In this article, I present an updated view on Otis post-Q2 earnings. I also assess Otis’s 1H operating performance and present an outlook for 2H 2023 and beyond.
In preview, I believe Otis is currently undervalued with 5-20% potential upside from current prices, and while further economic deterioration could pose risks, the stock presents a favorable risk/reward opportunity. In the short term, I do not expect the stock to take off, while current prices present an interesting entry opportunity. Long term, I believe a combination of organic growth in its core Business, along with its share repurchasing program and continued dividend hikes, makes Otis a top stock for long-term income-seeking investors.
Overview Of Otis
Otis is organized into two segments, New Equipment and Service, which, for the year ended December 31, 2022, contributed 43% and 57% of their net sales, and 17% and 83% of operating profit, respectively. International sales (outside of the US) accounted for 72% of total sales for 2022.
‘New Equipment’ relates to the selling and installation of Otis products in new constructions while Service relates to the maintenance and repair of installed products and the modernization (replacing) of old lifts / escalators / moving walkways in existing buildings. What’s interesting to note is that the operating margins on New Equipment sales are significantly lower than that of its Service business. In 2022, EBIT margins on New Equipment were 6.1%, vs. 22.9% for its Service business. One can argue that the Service EBIT margins are actually diluted by including the Modernization business line in this segment, as modernization involves a significant new product component more akin to the New Equipment segment.

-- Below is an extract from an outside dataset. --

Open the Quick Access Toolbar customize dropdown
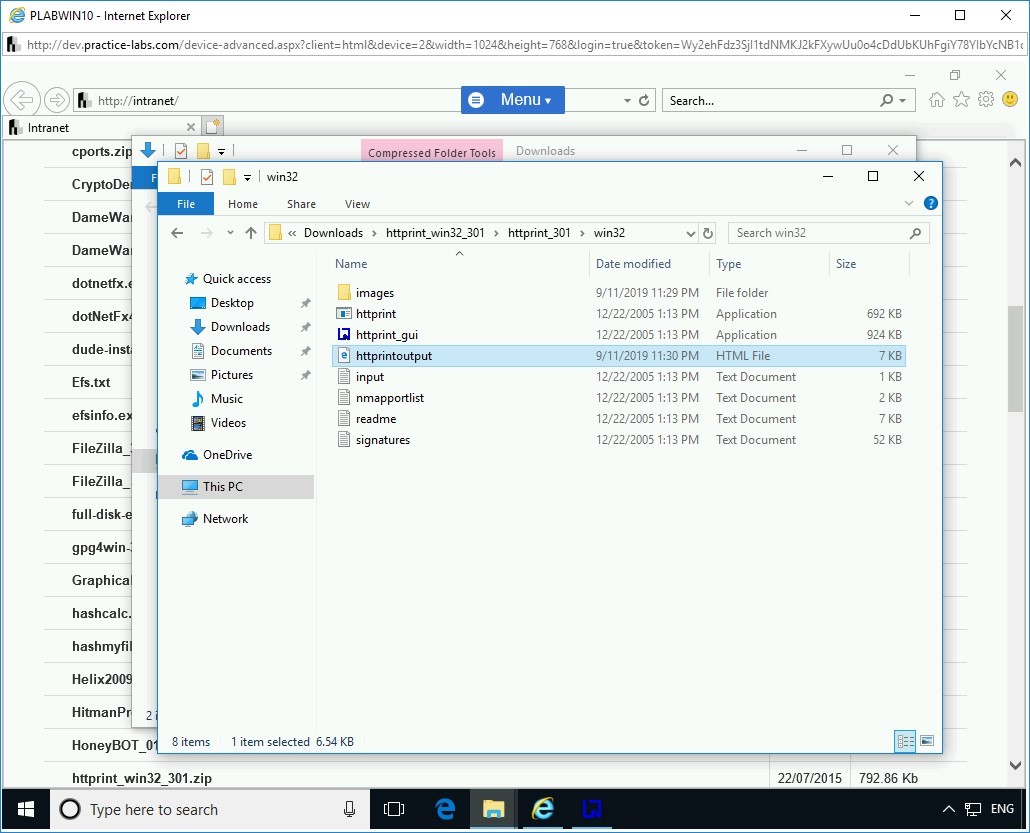The width and height of the screenshot is (1030, 833). tap(246, 176)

This business model is one of the reasons I am a big fan of this ‘boring’ industry. It is very similar to selling cars. Profits are not made by selling the initial product, but by aftersales services for the next 10+ years. Maintenance contracts tend to be quite sticky with high retention rates. Elevators and escalators are vital urban mobility products and building owners (especially in premium office buildings and global transport hubs like major airports, etc.) are not willing to take the chance of potential safety issues or risk major disruption when breakdowns occur by saving costs on maintenance by going with third parties. At 22.9% EBIT margins, servicing Otis products is a highly profitable business with strong, regular cash flows.
To further enhance profitability of its Service segment, Otis uses their ‘Otis ONE’ platform – an IOT platform designed to continuously monitor equipment health and performance in real time. This allows Otis to do predictive and even at times remote maintenance to reduce their service costs (fewer trips for engineers to go out and fix broken down elevators / escalators), and increased equipment up-time for their customers.
Otis’s geographic coverage is also important to note as it gives some indications as to where their growth will come from going forward. In 2022, New Equipment sales in China represented approximately 1/3 of Otis’s new equipment sales and China represented over half of their global New Equipment unit volume. This shows significant exposure to China, which in the past has been a boon to Otis. However, as China’s property sector is sluggish after recent upheaval in the sector, this to me indicates that Otis will see slowing growth going forward.
2023 Q2 / 1H Interim Results
When looking at the Q2 Interim results, Otis had a strong start to the year.
New Equipment Orders were down compared to 2022 Q2, overall however, backlog increased. Modernization Orders and backlog both did well, and Service revenue saw organic growth of 9.4% YoY, the best performance since the spin-off. The New Equipment performance was mainly driven by growth in Asia-Pacific, while the Americas and China saw a decline. This is a trend I expect to continue into Q3, and the remainder of 2023 as China’s property woes are far from over. Looking at the US commercial property market, I also see continued weakness.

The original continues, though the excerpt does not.